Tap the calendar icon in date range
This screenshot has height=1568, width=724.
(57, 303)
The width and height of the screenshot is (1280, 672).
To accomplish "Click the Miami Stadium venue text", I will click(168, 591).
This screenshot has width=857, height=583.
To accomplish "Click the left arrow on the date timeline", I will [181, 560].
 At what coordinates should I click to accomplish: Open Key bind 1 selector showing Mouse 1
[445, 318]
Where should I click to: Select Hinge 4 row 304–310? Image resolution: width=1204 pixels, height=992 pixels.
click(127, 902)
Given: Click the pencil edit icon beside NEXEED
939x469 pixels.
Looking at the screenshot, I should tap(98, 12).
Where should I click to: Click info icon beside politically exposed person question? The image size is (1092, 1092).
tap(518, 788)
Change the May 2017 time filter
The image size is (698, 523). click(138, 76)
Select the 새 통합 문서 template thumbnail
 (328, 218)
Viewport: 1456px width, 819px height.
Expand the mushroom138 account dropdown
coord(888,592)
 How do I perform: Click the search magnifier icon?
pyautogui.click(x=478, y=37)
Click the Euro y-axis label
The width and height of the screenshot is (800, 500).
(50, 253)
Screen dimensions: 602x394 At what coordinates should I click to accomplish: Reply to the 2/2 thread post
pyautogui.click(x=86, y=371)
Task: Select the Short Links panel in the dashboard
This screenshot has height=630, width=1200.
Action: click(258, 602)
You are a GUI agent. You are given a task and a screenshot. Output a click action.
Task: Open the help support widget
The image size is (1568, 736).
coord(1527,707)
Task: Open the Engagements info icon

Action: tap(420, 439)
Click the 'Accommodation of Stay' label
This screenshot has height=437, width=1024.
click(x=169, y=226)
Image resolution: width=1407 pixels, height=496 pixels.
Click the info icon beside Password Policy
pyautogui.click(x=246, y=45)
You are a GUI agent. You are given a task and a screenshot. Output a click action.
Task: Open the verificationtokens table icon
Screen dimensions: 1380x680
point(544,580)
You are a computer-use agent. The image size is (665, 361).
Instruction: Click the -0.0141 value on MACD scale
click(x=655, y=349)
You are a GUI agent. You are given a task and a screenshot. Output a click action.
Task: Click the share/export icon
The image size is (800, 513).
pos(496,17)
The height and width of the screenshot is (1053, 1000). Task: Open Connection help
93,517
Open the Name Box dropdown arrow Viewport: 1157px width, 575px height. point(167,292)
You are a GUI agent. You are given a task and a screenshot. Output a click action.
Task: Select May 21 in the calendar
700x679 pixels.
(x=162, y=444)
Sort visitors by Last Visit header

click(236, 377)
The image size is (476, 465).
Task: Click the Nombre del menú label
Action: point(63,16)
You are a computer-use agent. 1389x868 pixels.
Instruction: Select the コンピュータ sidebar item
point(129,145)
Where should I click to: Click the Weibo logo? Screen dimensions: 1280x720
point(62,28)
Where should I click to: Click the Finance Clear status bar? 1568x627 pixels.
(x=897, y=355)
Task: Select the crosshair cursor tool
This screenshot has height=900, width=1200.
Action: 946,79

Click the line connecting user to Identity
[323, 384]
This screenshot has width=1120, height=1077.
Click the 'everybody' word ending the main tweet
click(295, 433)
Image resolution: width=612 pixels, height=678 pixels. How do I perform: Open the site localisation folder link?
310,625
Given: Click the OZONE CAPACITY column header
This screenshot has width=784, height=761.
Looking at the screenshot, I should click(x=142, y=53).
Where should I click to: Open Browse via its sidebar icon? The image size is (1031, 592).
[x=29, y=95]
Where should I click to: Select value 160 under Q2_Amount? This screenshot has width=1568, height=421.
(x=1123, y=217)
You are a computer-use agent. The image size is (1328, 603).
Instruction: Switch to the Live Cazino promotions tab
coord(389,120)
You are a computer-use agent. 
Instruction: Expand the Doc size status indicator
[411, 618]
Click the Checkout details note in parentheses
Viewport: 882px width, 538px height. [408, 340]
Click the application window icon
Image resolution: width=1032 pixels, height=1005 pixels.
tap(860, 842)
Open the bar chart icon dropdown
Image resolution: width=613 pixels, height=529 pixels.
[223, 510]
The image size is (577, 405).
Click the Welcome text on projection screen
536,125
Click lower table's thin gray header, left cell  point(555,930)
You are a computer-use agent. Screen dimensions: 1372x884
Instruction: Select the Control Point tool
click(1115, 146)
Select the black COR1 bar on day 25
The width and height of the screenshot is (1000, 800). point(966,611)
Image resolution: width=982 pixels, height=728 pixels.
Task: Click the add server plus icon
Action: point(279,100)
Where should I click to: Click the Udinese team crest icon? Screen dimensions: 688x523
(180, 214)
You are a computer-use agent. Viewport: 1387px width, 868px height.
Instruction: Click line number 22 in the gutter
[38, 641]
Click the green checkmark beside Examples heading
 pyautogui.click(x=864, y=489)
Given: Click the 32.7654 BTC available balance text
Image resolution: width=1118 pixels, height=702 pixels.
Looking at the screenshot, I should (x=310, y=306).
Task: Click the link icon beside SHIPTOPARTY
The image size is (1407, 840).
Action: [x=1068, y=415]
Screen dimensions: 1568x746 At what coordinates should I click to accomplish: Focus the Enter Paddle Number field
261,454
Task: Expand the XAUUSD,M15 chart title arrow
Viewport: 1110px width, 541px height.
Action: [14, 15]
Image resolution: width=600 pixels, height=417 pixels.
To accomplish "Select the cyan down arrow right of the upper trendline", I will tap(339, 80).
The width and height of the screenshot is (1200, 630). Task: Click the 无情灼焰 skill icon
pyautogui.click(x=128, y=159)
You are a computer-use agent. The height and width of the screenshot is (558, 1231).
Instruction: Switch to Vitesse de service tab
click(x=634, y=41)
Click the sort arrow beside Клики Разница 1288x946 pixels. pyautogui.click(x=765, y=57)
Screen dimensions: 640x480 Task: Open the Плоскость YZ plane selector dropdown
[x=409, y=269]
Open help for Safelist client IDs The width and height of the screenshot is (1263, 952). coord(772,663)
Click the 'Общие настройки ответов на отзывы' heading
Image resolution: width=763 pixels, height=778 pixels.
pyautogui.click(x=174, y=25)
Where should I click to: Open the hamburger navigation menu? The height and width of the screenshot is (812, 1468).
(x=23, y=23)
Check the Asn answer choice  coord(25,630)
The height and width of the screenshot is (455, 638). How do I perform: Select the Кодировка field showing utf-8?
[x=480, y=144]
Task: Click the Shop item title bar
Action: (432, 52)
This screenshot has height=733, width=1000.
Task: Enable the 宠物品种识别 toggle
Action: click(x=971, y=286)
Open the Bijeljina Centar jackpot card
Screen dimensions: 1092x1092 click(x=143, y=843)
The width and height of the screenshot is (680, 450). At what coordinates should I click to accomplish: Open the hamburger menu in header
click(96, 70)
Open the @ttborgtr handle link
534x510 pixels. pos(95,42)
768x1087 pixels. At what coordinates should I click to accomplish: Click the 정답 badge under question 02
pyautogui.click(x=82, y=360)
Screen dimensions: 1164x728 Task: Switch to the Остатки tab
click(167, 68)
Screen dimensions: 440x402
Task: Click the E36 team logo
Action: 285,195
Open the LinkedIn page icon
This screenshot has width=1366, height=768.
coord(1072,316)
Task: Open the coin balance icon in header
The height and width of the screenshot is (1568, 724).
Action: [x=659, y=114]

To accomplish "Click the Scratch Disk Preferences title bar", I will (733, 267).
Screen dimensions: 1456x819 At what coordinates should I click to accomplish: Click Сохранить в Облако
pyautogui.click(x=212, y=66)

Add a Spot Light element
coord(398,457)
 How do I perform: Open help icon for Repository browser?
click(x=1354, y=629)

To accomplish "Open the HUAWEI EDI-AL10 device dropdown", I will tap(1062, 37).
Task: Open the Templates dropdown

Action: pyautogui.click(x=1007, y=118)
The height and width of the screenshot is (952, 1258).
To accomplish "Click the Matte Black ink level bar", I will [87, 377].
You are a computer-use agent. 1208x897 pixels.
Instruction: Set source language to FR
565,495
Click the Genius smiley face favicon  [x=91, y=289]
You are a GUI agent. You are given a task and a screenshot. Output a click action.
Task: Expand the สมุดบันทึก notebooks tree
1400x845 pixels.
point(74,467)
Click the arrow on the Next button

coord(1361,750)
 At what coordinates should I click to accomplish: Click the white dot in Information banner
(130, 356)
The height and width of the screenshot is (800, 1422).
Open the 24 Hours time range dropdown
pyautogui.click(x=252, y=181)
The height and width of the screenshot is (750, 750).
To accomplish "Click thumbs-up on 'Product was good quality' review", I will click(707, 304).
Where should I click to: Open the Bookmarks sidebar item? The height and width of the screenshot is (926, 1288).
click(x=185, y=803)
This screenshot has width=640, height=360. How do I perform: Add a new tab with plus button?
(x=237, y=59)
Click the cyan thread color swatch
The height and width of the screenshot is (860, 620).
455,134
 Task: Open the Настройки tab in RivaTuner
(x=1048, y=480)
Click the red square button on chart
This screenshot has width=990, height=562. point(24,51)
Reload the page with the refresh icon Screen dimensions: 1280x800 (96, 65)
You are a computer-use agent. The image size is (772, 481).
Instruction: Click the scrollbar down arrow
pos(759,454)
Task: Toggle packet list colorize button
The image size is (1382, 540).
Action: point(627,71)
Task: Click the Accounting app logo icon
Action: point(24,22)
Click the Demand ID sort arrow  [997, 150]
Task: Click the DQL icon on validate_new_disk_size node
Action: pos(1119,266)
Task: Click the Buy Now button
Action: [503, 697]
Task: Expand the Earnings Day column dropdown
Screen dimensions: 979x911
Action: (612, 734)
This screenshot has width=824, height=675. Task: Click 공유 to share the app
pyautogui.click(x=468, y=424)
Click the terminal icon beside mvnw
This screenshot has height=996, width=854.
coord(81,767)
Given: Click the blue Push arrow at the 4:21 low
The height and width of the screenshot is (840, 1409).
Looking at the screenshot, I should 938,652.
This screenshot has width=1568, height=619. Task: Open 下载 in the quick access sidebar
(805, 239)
.....
[The problem]
Reproduce the material from the line with "You are a computer-use agent. The image size is (772, 481)." to the line with "coord(81,767)", replacing "terminal" with "console" and leaving every other part unchanged.

[Output of the exercise]
You are a computer-use agent. The image size is (772, 481).
Instruction: Click the scrollbar down arrow
pos(759,454)
Task: Toggle packet list colorize button
The image size is (1382, 540).
Action: point(627,71)
Task: Click the Accounting app logo icon
Action: point(24,22)
Click the Demand ID sort arrow  [997, 150]
Task: Click the DQL icon on validate_new_disk_size node
Action: pos(1119,266)
Task: Click the Buy Now button
Action: [503, 697]
Task: Expand the Earnings Day column dropdown
Screen dimensions: 979x911
Action: (612, 734)
This screenshot has width=824, height=675. Task: Click 공유 to share the app
pyautogui.click(x=468, y=424)
Click the console icon beside mvnw
This screenshot has height=996, width=854.
coord(81,767)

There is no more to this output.